Adobe Buys Macromedia - initial thoughts
This makes sense. Although Adobe and Macromedia have competed on the content creation front over the past years, starting out from the print world in Adobe’s case and the CD-ROM world in Macromedia’s case, this should allow the combined organization to focus on making the existing tools play better, and move on to the broader problem of document and information management.
Life will be just fine for the existing customer base of print and interactive developers, who will probably end up with a toolbox of Photoshop, Illustrator, Dreamweaver, Flash, InDesign, and Acrobat, each of which are great, even dominant, in their categories, have loyal user communities, and will become more useful as they become better integrated.
The more interesting question is the one the merger is predicated on, which is how to address the broader space of document workflow and information management.
Adobe has been training everyone to think of PDF as “electronic paper”, in that it behaves like a printed document with well defined, mostly fixed presentation of a text and graphics. This is mostly how it is used today, literally replacing paper documents in print-on-demand applications such as product literature, distribution of paper forms for health, government, and corporate applications, or formatted output of books and publications.
Macromedia Flash, on the other hand, is geared toward dynamic graphic presentation, and almost nothing is static, but it can and typically does retrieve new underlying content to be presented through the Flash software client. Complex multimedia presentations are routinely implemented in Flash, including entire web sites. Flash is a more a programmable content presentation system than anything else.

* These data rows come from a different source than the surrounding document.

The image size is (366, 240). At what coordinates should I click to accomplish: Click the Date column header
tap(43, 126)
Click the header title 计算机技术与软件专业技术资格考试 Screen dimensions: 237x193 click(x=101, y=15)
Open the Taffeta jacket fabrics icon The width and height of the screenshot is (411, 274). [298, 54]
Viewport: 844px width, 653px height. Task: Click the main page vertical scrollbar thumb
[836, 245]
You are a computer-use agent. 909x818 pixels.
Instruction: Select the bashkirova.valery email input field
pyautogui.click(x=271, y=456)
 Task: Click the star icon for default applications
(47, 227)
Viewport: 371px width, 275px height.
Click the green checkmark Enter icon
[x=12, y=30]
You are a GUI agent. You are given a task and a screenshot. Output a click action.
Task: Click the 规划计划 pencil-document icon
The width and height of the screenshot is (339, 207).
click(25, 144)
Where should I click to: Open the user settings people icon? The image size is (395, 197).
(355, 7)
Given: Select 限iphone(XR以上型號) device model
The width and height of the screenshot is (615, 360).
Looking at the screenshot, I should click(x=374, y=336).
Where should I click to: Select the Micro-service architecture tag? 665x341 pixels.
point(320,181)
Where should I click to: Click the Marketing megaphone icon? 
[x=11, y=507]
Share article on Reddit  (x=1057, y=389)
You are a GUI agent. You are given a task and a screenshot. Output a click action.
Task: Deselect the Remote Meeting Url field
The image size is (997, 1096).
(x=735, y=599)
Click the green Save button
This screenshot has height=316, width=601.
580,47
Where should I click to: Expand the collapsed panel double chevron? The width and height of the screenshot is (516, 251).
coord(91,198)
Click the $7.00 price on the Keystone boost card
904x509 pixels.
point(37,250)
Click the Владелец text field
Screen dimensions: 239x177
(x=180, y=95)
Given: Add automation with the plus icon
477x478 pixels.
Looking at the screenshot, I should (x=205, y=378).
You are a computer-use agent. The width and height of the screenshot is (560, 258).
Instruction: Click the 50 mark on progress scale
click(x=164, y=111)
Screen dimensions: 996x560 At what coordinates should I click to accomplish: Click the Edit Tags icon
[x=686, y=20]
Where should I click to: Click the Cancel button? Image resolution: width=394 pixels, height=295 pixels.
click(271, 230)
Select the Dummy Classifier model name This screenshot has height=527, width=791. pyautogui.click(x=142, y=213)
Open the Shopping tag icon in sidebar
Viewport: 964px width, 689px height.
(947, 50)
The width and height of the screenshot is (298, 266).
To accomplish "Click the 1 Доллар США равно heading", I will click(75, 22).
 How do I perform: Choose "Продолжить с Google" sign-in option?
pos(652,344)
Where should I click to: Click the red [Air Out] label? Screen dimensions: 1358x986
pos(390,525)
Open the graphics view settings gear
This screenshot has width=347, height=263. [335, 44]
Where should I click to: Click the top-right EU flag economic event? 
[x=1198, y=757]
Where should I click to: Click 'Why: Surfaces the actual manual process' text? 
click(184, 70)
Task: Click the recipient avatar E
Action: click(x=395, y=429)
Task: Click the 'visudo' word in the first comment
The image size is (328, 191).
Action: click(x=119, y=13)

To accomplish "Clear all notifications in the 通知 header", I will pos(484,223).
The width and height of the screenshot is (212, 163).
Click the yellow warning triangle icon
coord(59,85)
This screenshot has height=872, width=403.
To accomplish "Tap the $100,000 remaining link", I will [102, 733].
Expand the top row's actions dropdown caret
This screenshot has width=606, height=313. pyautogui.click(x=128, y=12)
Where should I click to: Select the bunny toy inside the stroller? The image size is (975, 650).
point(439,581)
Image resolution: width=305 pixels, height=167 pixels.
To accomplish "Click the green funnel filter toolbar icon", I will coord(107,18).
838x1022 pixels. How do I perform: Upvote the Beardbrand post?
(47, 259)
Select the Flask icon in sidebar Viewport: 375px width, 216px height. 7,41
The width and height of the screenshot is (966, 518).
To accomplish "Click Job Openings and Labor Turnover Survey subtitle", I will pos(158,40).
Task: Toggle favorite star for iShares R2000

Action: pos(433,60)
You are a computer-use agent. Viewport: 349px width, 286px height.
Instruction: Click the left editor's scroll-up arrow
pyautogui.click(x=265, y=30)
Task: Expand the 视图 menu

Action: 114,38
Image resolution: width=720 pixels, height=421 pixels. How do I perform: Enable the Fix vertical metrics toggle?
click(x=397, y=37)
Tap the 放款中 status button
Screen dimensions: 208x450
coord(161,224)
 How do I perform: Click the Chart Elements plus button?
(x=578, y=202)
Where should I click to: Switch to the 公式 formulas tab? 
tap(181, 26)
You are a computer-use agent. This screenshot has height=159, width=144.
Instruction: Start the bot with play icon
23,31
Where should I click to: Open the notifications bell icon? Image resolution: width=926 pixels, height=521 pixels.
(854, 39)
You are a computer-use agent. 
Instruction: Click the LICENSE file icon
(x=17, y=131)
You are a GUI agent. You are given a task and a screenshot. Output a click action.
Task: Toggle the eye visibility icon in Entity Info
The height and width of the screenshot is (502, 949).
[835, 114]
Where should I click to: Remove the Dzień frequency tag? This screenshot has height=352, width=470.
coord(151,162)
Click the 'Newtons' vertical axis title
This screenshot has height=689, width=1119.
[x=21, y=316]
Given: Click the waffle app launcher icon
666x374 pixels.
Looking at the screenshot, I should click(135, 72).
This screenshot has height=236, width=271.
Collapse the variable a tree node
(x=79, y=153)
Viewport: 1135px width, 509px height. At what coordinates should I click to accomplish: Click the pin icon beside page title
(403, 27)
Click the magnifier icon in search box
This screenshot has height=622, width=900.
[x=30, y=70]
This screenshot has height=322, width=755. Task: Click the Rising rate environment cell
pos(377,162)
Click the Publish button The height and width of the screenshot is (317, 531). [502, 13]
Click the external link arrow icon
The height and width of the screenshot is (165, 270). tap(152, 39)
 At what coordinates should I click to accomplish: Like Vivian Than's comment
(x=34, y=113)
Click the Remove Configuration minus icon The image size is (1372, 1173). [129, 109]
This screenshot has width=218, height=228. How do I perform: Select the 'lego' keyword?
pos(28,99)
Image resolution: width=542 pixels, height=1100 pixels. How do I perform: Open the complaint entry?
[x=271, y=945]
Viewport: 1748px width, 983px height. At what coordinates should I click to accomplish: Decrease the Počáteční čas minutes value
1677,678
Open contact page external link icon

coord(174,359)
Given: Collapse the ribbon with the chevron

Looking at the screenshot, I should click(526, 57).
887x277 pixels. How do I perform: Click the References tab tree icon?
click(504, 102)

PDF excels at migrating a paper-based workflow model to an online environment, because it turns paper documents into something digital that can be moved around electronically. While paper isn’t going away for a long, long, time, if ever, the problem in the corporate / enterprise space is that we may be moving to an environment where we aren’t starting out with static data very often, and the document is coming from an array of content sources. This is an area where Flash might do well, if other approaches such as Ajax don’t solve enough of the problem.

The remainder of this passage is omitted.